ただ、金正恩が自転車に乗って、カメラ目線しているだけだし。

 

「ちょ、ちょっと待って、何でそんなに笑っているの?」

おぼっちゃまは、不可思議そうにしながらも、釣られて少し笑い、僕にそう言った。

「いや、めっちゃ、良いと思うわ、その写真、ほんと」

僕は、高笑いを抑えて、そう言った。

 

金正恩みたい、って言いてえ。

それ、めっちゃ言いてえ。

だけど、こんな笑いながら言ったら、最悪のタイミングである。

絶対言っちゃダメだ。

だが、そう思えば思うほど、言いたくなる。

 

一応、この時も、相手が国連の職員であることを僕は忘れていなかった。

何か、相手を傷つけない、気の利いたことを言わなきゃな。

笑いを抑えながら、必死に考えた。

「あれだね、金持ちセレブみたいだね」

「え?」

あーはっはっは!

 

だめだ。

もはや、なんでも面白い。

自分が口を開けた瞬間笑ってしまう。

笑いを全然抑えられない。

「今、なんて言ったの?」

おぼっちゃまが、シリアスな表情で聞いてくるのも面白いため、再び笑ってしまう。

「なんて言った? なんて?」

「金持ちセレブ。

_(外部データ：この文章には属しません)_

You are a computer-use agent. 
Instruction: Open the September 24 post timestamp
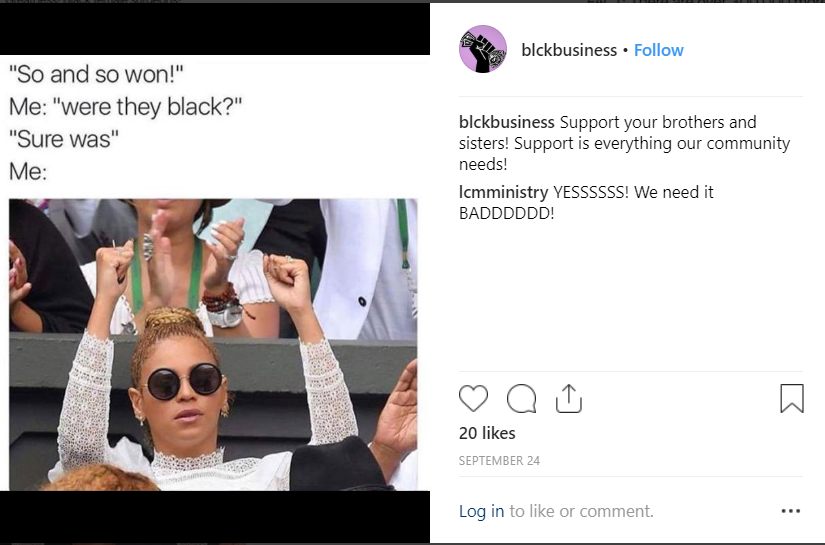499,460
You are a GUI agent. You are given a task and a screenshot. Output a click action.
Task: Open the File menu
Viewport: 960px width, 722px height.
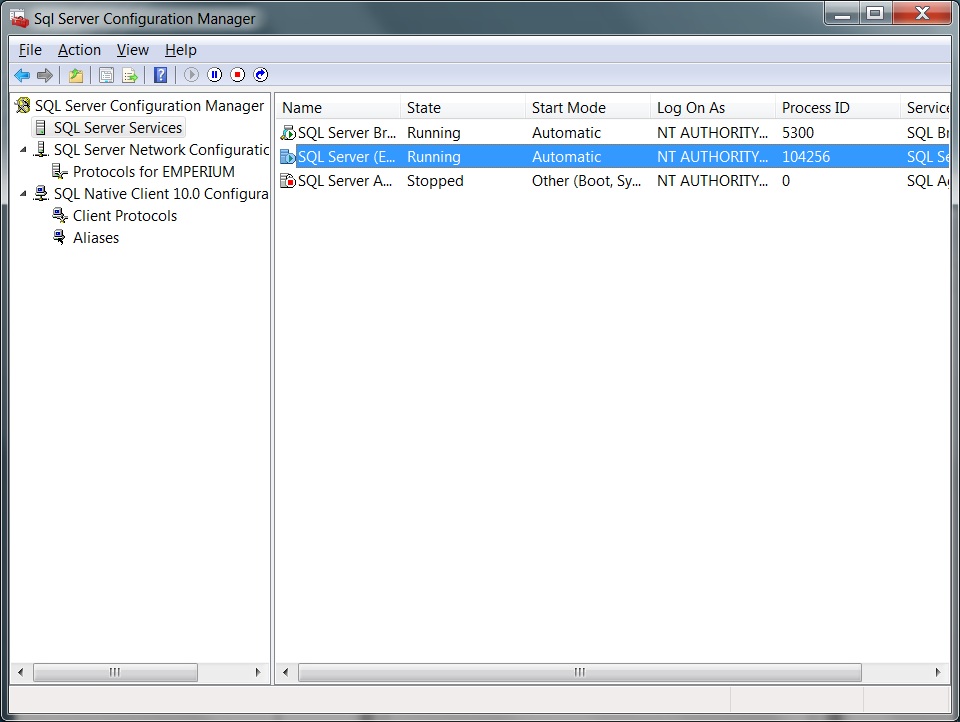click(30, 50)
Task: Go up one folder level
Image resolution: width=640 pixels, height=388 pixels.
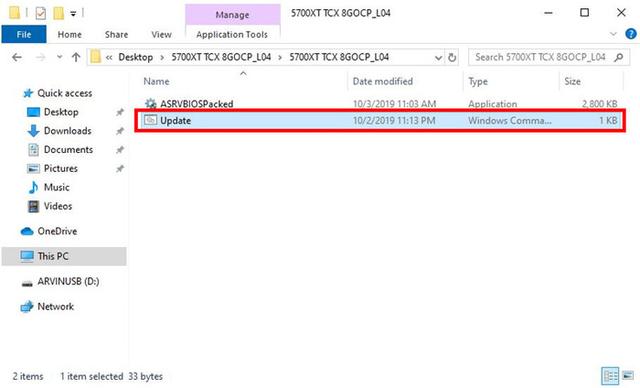Action: pos(76,57)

金持ちの有名人みたい!」

それを聞き取れた瞬間、おぼっちゃまはニンマリとした。

今日一番のご満悦な表情だった。

 

よかった。

金正恩みたい、って言わなくてよかった。

これこそがおもてなしだわ。

今日も日本は平和である。

スターバックスは、ちょっとカオスだけど。

普通の日本人と、フィリピンの金正恩が笑っているけど。

 

そして、ついに、おぼっちゃまが席を立った。

僕があまりの大声で笑うので、少し居づらくなったのだろう。

『なにこの日本人、なんで僕が自転車に跨っている写真で、そんな笑ってんの』

そんな風に思ったのだろう。

 

「インターネット繋げてくれてありがとー。じゃあね」

おぼっちゃまは、重い腰を上げながらそう言った。

だが、その声には軽さしかない。

とても感謝しているようには聞こえず、儀礼的なようにも聞こえた。

まるで、金正恩が召使いに挨拶をするようだった。

 

「いえいえ。東京を楽しんでね。じゃあ」

そんなことを気にせず、僕が、彼の背中をポン、と叩いた。

叩いた手の平には、分厚い壁のような脂肪を感じた。

これが、国連を背負っていく男の背中か、と感慨深くなった。

 

 

ついに、嵐は過ぎ去った。

笑いの嵐が、ついに終わった。

今起きた出来事はブログにするしかないな、いや、これをブログにしないなら何をするのか、と思い、集中し、会話を丸ごとメモをとった。

そうして、30分後ほどして、僕も席を立った。

 

すると、たまたま、皆藤愛子似の店員と、通路ですれ違った。

彼女は、僕の目を見て「ありがとうございました」と頭を下げた。

その笑顔には、いろんな意味が込められている気がした。

いつもの、儀礼的な挨拶にはとても聞こえなかった。

恥ずかしいので、僕は軽く会釈だけした。

 

ここは良いスタバだな。

おもしろいお客と、丁寧な皆藤愛子似の店員さんがいる。

また来週の日曜日も来たいな、と思った。